+++ Extracto

Crónica sobre un ensayadero en Bogotá

El ensayadero, el refugio de la comunidad del rock

En la víspera del Día mundial de rock, me fui a pasar unas horas en un templo de la música en construcción, comúnmente llamado ensayadero, en compañía de Coque Arango, un testigo de la transformación de la escena musical local, para compartir una tertulia sobre la Bogotá musical llena de remembranza y fe en el futuro.

Por: Andrea Pérez Martínez

Podría decir que era un jueves cualquiera, pero no era así: se sentía en el ambiente la emoción de una victoria de la Selección Colombia, un ánimo fiestero que manteníamos en calma mientras hablábamos del partido de la semifinal que ganó Colombia en la Copa América. En el trayecto comenzó a sonar rock de los parlantes del carro conducido por el realizador audiovisual de la jornada.

++++++
+++ Datos proporcionados

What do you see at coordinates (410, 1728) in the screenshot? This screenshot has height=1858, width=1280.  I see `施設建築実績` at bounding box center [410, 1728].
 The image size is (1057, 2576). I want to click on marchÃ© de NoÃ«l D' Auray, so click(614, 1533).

++++++

» Tarea asignada: Transcriba textualmente el pasaje del extracto sobre el ensayadero de Bogotá que comienza en "En la víspera" y termina en "en el futuro.", ambos fragmentos incluidos.

» Resultado obtenido:
En la víspera del Día mundial de rock, me fui a pasar unas horas en un templo de la música en construcción, comúnmente llamado ensayadero, en compañía de Coque Arango, un testigo de la transformación de la escena musical local, para compartir una tertulia sobre la Bogotá musical llena de remembranza y fe en el futuro.